Ilustrasi deodoran semprot (Pictagram)
15 Mei 2018 06:00 WIB Chelin Indra Sushmita Lifestyle Share :

Solopos.com, SOLO – Deodoran adalah produk yang banyak dipakai. Bisa dibilang produk ini seperti tidak bisa lepas dari kehidupan manusia. Deodoran merupakan benda yang ampuh mengusir bau badan tak sedap. Namun, tahukah Anda jika deodoran mengandung zat berbahaya yang bisa merenggut nyawa?

Dikutip dari The Sun, Senin (14/5/2018), seorang gadis bernama Jessi Anderson, 12, asal Quedgeley, Gloucester, Inggris, meninggal dunia akibat keracunan  zat kimia berbahaya di dalam deodoran yang dihirupnya secara tidak sengaja. Dia ditemukan tergeletak tak bernyawa di tempat tidur oleh sang kakak, Tom. Sementara di sebelahnya ada botol deodoran cair.

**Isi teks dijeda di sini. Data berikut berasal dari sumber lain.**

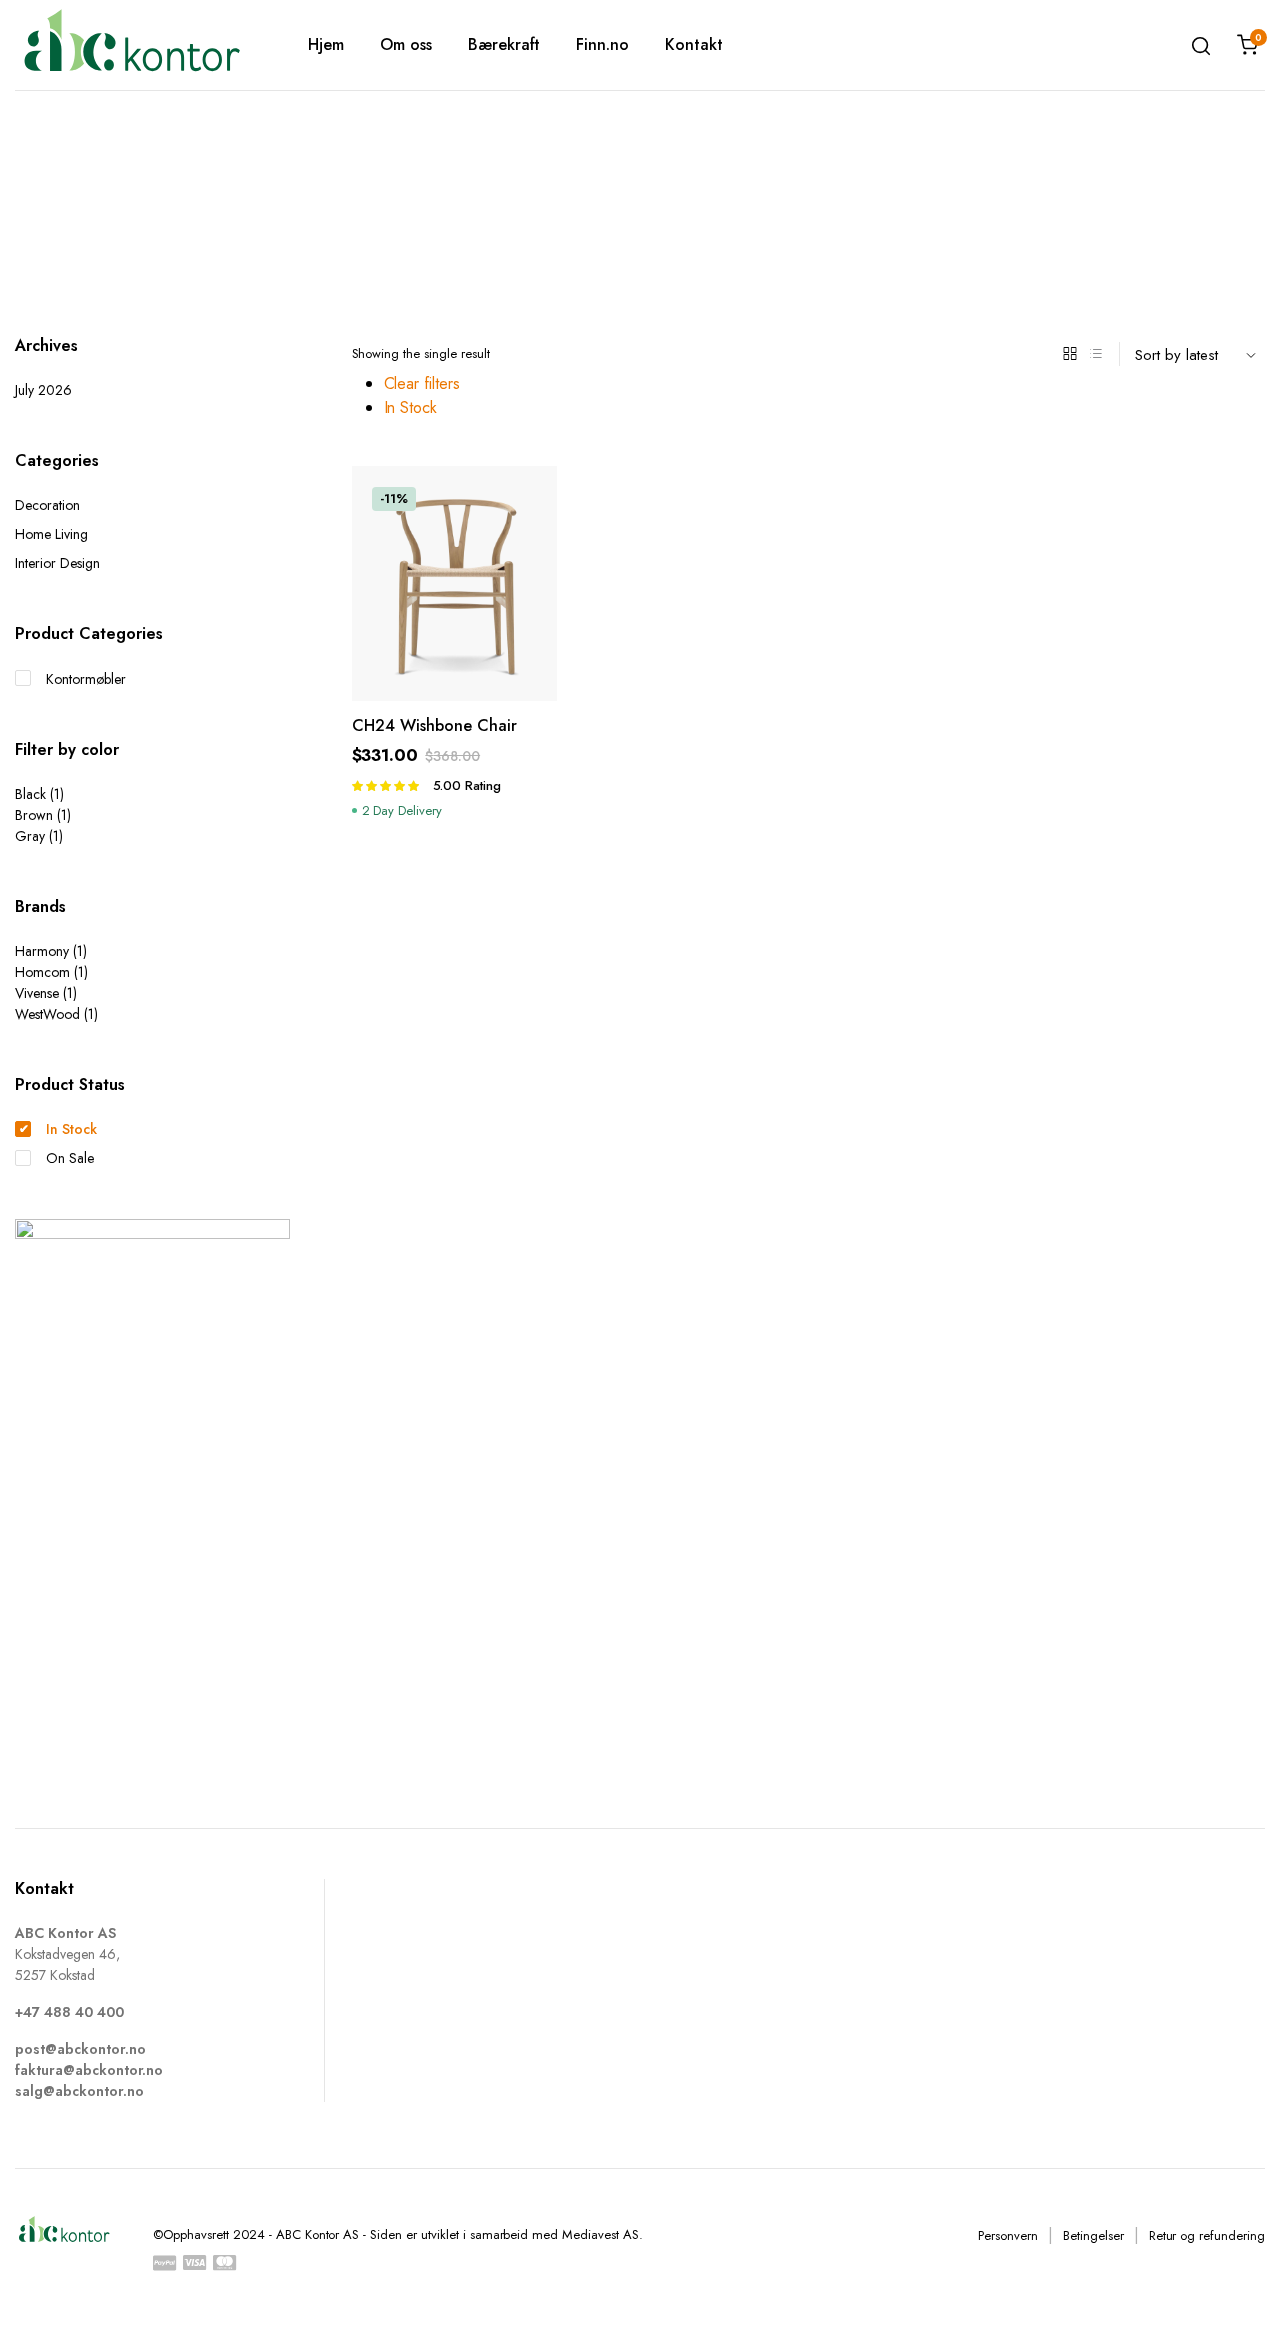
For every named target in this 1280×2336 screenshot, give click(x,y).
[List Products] (1096, 354)
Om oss (406, 44)
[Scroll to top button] (1235, 2291)
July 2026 (43, 390)
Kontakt (694, 44)
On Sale (70, 1158)
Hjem (326, 44)
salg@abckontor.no (79, 2091)
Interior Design (57, 563)
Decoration (47, 505)
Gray (30, 836)
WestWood (47, 1014)
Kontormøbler (86, 679)
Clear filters (422, 383)
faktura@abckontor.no (89, 2070)
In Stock (411, 407)
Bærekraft (504, 44)
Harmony (42, 951)
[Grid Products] (1070, 354)
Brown (34, 815)
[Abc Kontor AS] (131, 44)
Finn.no (602, 44)
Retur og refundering (1207, 2235)
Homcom (42, 972)
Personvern (1008, 2235)
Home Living (51, 534)
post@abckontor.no (80, 2049)
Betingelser (1093, 2235)
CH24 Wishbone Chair (434, 725)
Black (30, 794)
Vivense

Kabarnya, dia meninggal dunia karena kesulitan bernapas akibat menghirup gas aerosol dari deodoran semprot yang menyebar di kamarnya.

Tokopedia

Theresa Herbert, ibu Jessi Anderson, menggelar kampanye untuk mengingatkan orang tua lainnya soal bahaya deodoran semprot. Theresa Herbert sempat depresi karena kehilangan putri bungsunya. Dia menyesal telah lalai dalam mengawasi gadis kecilnya itu.

"Kita wajib mengawasi anak-anak, karena bahaya ada di mana-mana. Bisa saja terjadi hal buruk yang menimpa anak-anak karena kelalaian orang tua dalam mengawasi anak," kata Theresa Herbert.

Dikutip dari Daily Mail, sejumlah ahli mengatakan, aerosol yang terkandung dalam deodoran memicu alergi kulit, asma, bahkan serangan jantung. Oleh sebab itu, Anda harus berhati-hati dalam menggunakan deodoran semprot.

Jangan pernah menyemportkan deodoran itu di ruangan tertutup, seperti kamar mandi. Pasalnya, gas pada deodoran semprot akan menyebar dan mencemari udara di dalam ruangan. Anda juga tidak boleh menyemprotkannya ke seluruh tubuh. Cukup bagian ketiak saja yang mesti disemprot dengan deodoran agar tidak menimbulkan iritasi.